With Iraq, the second Bush administration accepted the idea, perfervidly pushed by civilian neoconservatives, that Iraq was the center of terrorism, the cause of 9/11 and an immediate threat, ignoring the Greek chorus of voices warning against such intellectual, military and moral folly.
Curiosly, in both cases it was civilian ideological fanatics in the Pentagon, enamored of American technology and with no knowledge of history or culture, and not the U.S. military, who pressed for the wars. (It was Robert McNamara and his "whiz kids" then; now it's Paul Wolfowitz, Douglas Feith, Richard Perle and others.)
Perhaps the old American maxim of civilian control of the military might be changed, with what we are seeing, to military control of the civilians.
Other comparisons of the two wars:
Today, one hears a doublespeak that almost echoes the communists of the old days. In Vietnam, it was, "We had to destroy the village to save it." With Iraq, it is President Bush's statement of last week that "the more successful we are on the ground, the more these killers will react!"
Today, it's called "Iraqization." In Vietnam, it was called "Vietnamization" -- late-hour attempts to make everything look as though it's working.

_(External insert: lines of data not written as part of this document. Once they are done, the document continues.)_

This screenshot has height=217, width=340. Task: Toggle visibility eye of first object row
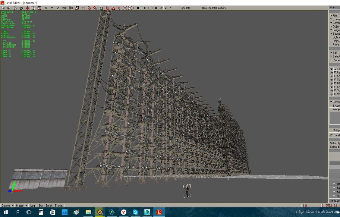point(332,69)
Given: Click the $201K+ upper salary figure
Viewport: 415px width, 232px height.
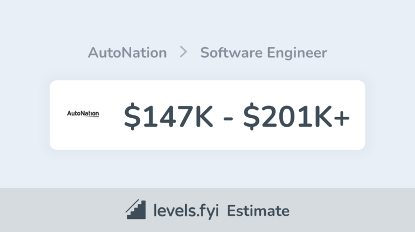Looking at the screenshot, I should [x=297, y=116].
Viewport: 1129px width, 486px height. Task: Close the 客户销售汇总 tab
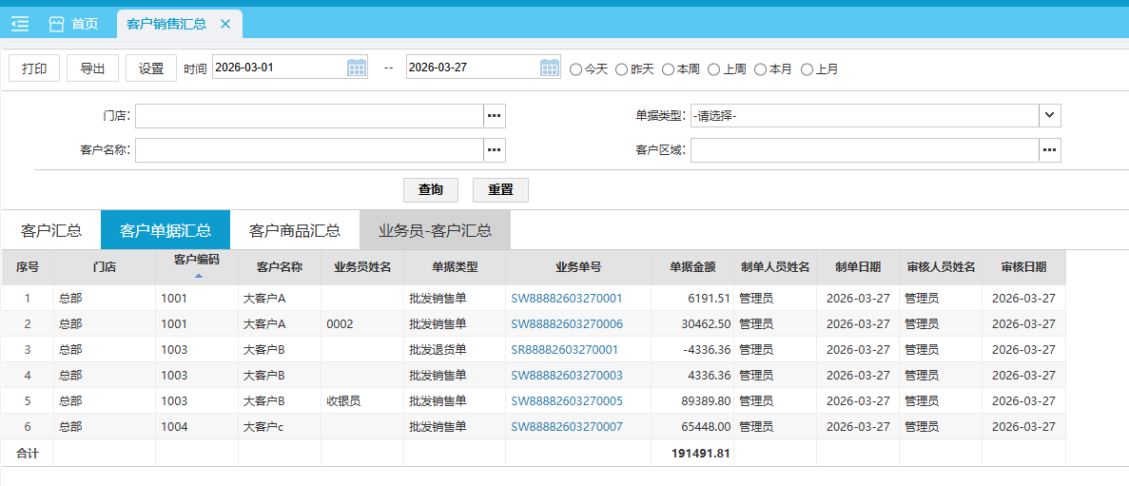[225, 24]
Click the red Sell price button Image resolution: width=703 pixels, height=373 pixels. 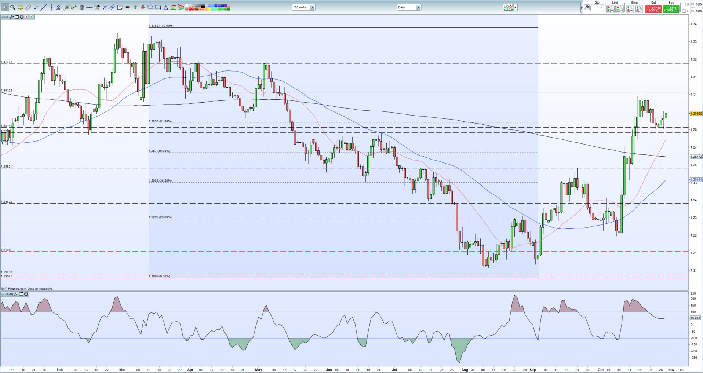click(653, 10)
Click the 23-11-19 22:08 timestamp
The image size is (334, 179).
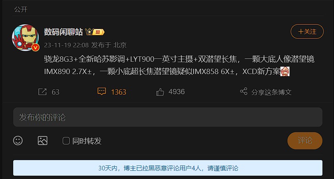tap(66, 45)
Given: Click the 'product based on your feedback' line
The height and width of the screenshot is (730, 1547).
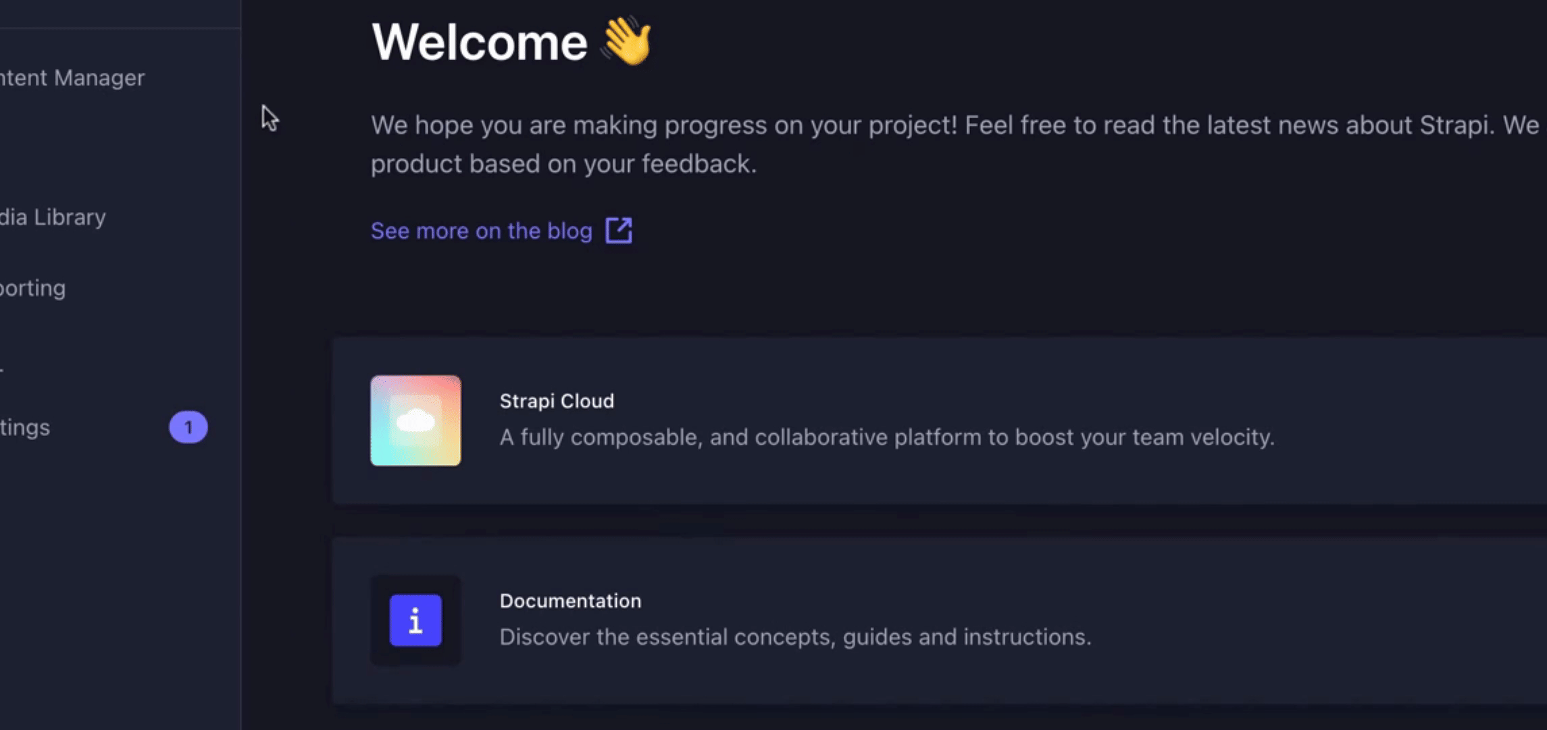Looking at the screenshot, I should pyautogui.click(x=563, y=164).
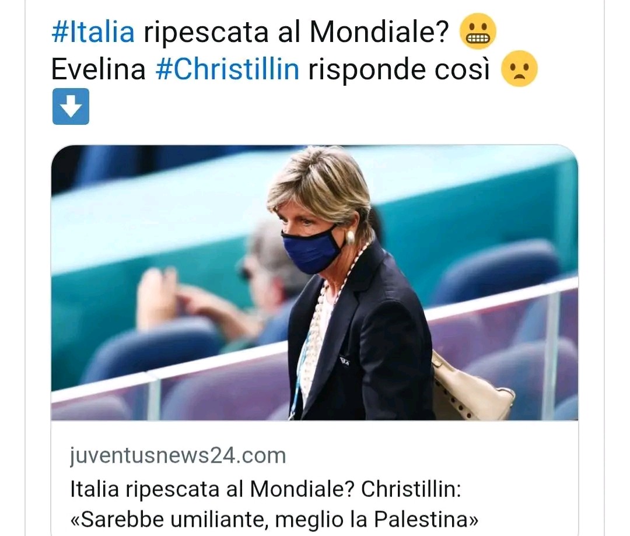Click the large pearl earring in photo
Viewport: 630px width, 536px height.
(349, 238)
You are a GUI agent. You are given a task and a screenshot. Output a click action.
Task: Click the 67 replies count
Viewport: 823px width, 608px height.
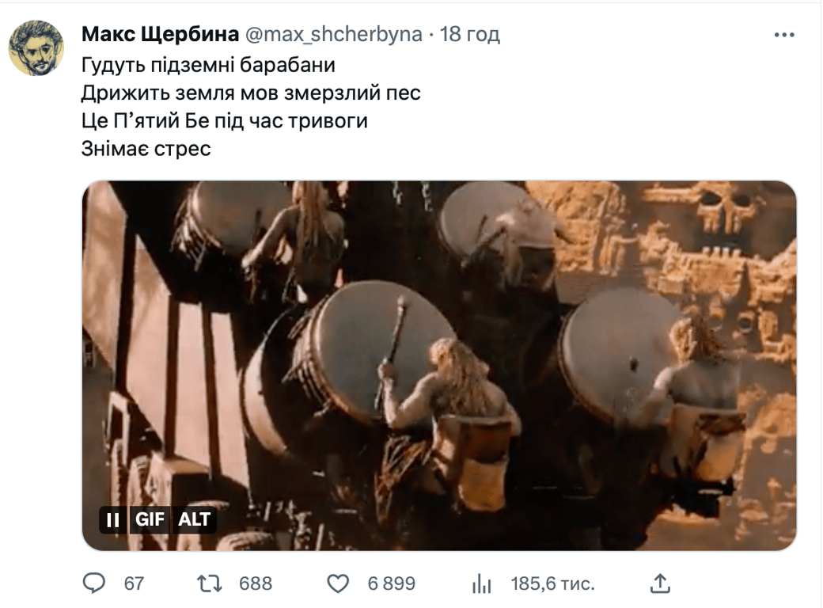pos(134,583)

As military historian William Lind wryly remarked to me of Iraqization, "It presumes that because you pay someone, he's yours."
In 1967 in Vietnam, I spent a lot of time interviewing officers and troops all over the country, and I wrote a series of articles that my paper, the Chicago Daily News, headlined with: "The GI Who Asks 'Why?'" Today's GIs are beginning to ask that same question.
America needs to look seriously at these two wars and analyze why it repeatedly gets involved in painful and costly faraway conflicts. Why, when we could with little effort be a great example for mankind, do we allow the driven and arrogant technocrats of the Vietnam era and the cynical and extremist Jacobins today to carry us to war after useless war?